• **Passage provided**
# # # # #
Friday, January 20, 2012

COLD Reading

1.the way that I approach to this cold reading was by reading each paragraph and actually meditate on them. in some cases I had to read the paragraph over and over again till I finally got it. Maybe the most difficult part of it was vocabulary but a dictionary makes life easier.

2.Brant said that writing has a less coherent status in collective family life, maybe what he meant is that when you write your actually writing of your own personal experience you write with your heart or what ever you been through. For example this 11-year-old kid that wrote his this story on a pig that  couldn't make friends why? Because maybe that's the way he felt the things that he was going through, he was writing them. I read in a book that all writing are autobiographical because of again when you write you tend to write of an experience you had. It could be a childhood similarity or just the same culture.

3.maybe it's a writing that you have in your head and just simply want to take it out. A self-motivated writing.

4.. Like I've said before writing something that you might want to take out and write it on paper. but in reading I personally characterize or relate reading with with someone that wants to learn something or he/she is interested in.

5.I basically answered this question in number two. when you read and like what you read you understand what the other person trying to say now when you write you are one that it's trying to make the other people understand what you are going through/what you trying to say .

1 comment:

  1. Hello Edgardo
    4)I like that you’ve catpured the overall gist of the article here and are aiming to relate it to your own understanding and view of writing and readings! REading, if I’m getting you crrectly here, is about engaging while writing is creativity or invention driven! Brandt leaves with a number of clues in this excerpt about how people feel toward reading, like this one near the end:

    Whereas people tended to remember reading for the sensual and emotional pleasure that it gave, they tended to remember writing for the pain or isolation it was meant to assuage. People's descriptions of the settings of childhood and adolescent writing —a hospital bed, the
    front steps of a house, and, in other cases, a garage, a treehouse, and a highway
    overpass—were degraded versions of domesticity, in marked contrast to the memories of pillowed, well-lit family reading circles described in so many of the interviews.

    Based on that example what does Brandt tell us about how people view reading or their relationship to it? Where/how does reading happen for the people in Brandt’s study? If they do it in cozy places with their family, what kind of relationship do you believe they would have with reading? How would they feel about reading?
# # # # #
• **Data shown**
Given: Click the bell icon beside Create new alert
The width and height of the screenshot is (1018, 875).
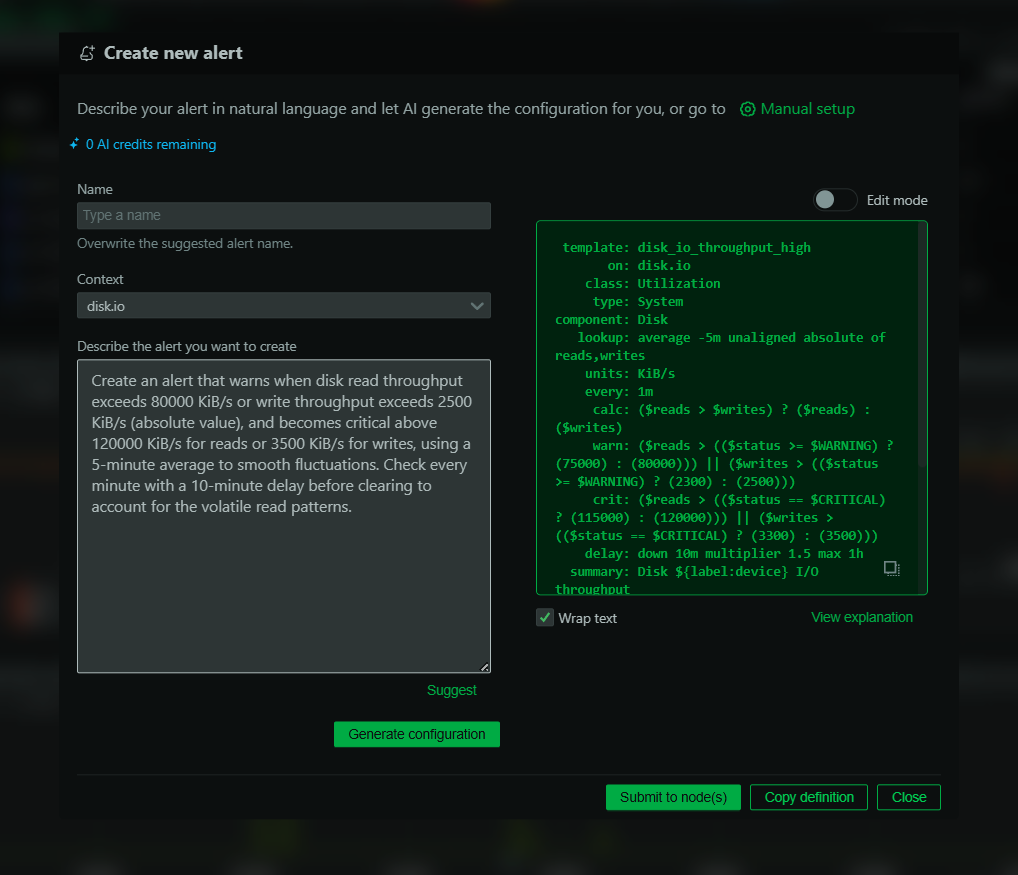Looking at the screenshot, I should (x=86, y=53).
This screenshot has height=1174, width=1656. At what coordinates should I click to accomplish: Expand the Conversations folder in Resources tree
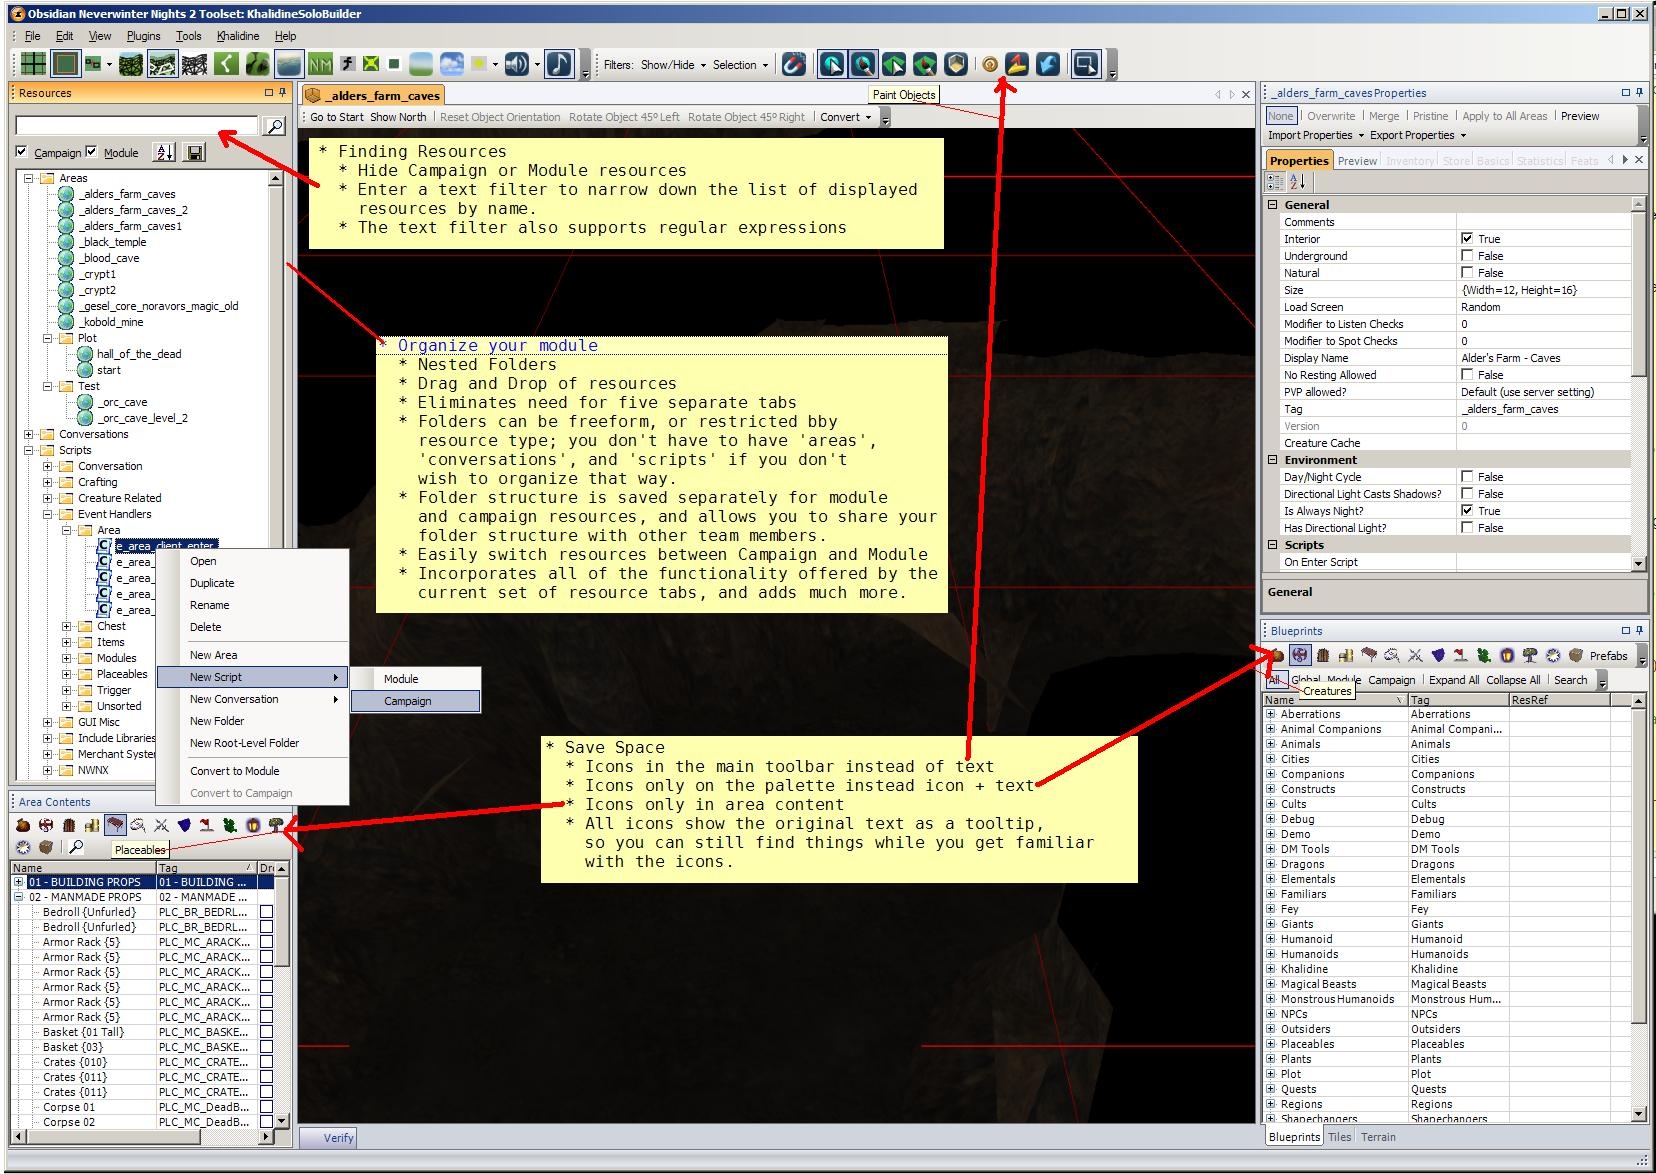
# # # # #
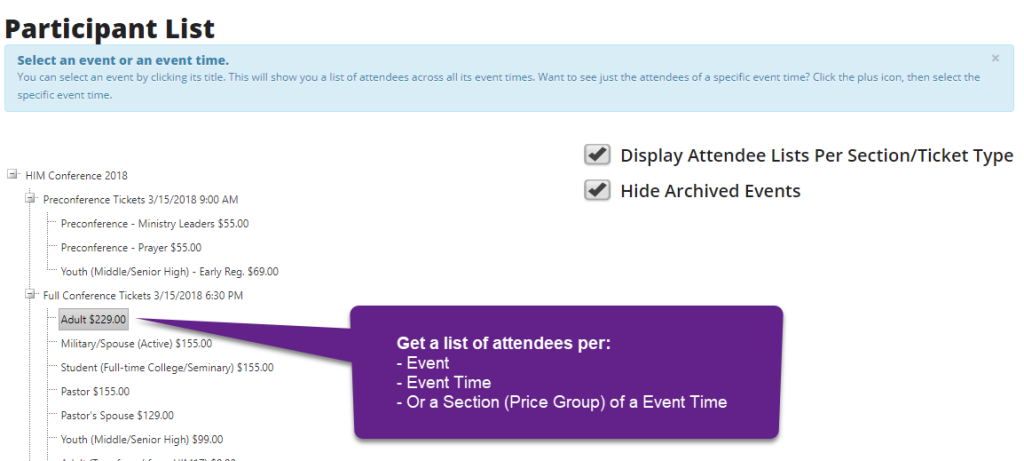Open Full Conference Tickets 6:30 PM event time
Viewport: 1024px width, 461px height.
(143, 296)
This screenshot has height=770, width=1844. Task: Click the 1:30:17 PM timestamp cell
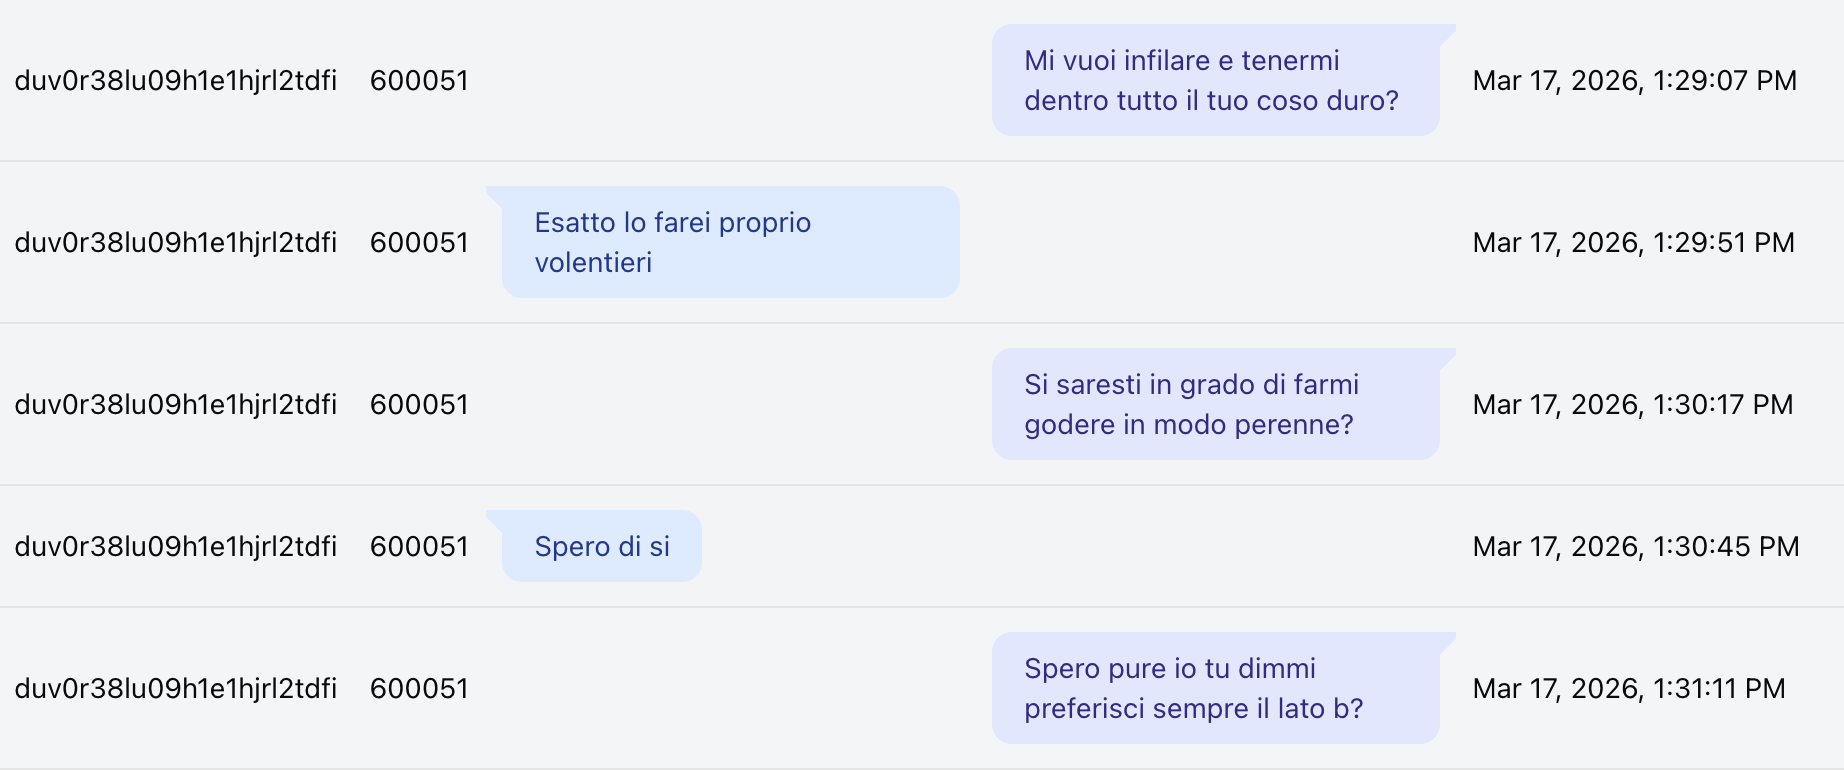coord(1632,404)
# # # # #
The Brandt passage quoted in the cold reading post names the settings where people said they did their childhood and adolescent writing. List all of these settings.

• **Completed exercise**
- a hospital bed
- the front steps of a house
- a garage
- a treehouse
- a highway overpass